YABU. Would you rather your child had not been invited at all?

It's a life lesson: you get invited to nice things and enjoy them, you don't then whine that you weren't invited to another treat. How rude.

It's like complaining that although you were given a present it isn't as nice as a present someone else was given and therefore you won't be grateful, you'll whine about it instead.

Viviennemary · 12/01/2013 20:09

I wouldn't do this. On the face of it, maybe it does seem reasonable if people haven't got the space or inclination to have loads for a sleepover. But the ones left out can feel bad especially if they thought they were the particular friend and they find out they're not.
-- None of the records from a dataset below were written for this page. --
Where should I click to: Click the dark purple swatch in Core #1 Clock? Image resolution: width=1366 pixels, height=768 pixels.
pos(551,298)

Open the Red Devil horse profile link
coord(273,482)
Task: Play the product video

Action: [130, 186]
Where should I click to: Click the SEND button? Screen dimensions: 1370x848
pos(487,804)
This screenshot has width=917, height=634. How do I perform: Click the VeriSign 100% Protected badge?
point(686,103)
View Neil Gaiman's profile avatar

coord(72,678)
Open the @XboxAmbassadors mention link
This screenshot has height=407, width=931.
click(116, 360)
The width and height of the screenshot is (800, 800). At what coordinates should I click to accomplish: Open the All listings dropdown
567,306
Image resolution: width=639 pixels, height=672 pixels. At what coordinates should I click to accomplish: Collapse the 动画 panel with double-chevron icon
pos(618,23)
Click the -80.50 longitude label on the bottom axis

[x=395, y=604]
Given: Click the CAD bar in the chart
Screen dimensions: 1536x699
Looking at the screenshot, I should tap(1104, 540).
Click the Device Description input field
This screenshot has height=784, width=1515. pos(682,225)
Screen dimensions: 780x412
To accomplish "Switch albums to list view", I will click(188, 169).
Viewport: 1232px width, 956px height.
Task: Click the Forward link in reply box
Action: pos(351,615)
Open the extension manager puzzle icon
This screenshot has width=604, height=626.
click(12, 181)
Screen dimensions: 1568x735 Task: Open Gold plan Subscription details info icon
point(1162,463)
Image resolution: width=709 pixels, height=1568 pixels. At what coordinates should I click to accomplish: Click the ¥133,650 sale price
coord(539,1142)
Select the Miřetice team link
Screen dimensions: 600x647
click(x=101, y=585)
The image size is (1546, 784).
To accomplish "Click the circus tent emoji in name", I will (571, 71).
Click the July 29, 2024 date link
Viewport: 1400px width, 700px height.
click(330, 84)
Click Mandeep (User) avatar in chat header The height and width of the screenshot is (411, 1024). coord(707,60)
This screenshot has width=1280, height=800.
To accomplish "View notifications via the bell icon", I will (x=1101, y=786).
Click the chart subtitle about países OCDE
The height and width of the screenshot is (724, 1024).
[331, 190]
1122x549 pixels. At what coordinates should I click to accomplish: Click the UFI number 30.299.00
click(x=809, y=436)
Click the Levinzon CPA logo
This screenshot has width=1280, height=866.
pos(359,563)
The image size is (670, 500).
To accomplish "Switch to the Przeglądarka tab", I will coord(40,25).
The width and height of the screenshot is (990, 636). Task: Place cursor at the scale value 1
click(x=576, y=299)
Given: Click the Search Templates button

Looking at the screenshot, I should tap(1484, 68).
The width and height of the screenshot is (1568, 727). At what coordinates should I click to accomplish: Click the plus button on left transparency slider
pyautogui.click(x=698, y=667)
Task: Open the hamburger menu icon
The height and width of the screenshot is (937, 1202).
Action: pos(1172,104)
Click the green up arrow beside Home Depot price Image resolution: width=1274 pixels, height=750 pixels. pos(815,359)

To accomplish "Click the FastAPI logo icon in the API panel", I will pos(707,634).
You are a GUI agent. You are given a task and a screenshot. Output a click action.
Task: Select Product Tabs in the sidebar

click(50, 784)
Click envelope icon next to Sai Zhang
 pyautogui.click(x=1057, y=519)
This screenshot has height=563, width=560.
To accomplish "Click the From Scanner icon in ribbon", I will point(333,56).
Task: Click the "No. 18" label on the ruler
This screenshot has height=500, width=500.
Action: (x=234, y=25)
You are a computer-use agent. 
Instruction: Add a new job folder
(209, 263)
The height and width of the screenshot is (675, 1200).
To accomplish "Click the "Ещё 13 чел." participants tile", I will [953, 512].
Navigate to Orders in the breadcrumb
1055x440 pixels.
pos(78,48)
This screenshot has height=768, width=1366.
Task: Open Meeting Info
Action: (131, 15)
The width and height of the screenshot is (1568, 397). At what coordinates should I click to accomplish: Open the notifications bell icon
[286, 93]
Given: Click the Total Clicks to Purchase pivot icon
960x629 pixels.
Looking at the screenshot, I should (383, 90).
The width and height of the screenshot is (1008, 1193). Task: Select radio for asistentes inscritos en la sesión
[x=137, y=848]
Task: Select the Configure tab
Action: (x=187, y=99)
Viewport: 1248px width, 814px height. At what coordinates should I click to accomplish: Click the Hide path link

chocoluvva · 12/01/2013 20:11

You could equally well say that having a party AND having your favourites staying for a sleepover is spoilt and entitled though - it's my birthday I can do whatever I like.

Mintyy · 12/01/2013 20:26

RubyGates: oh do be quiet! my ds isn't whining or complaining.

OP posts:
Hulababy · 12/01/2013 20:31

Not something I'd do personally - its obvious it is going to look like there are two tiers of guests and could lead to some children feeling left out. I personally wouldn't be happy with being the person responsible for upsetting another child in that way.

Not happened to us wither way anyway = definitely not the norm here.

DD has all class parties anyway (small class). If she has sleepovers they are are other times and separate to the party - and she will invite different people at different times anyway.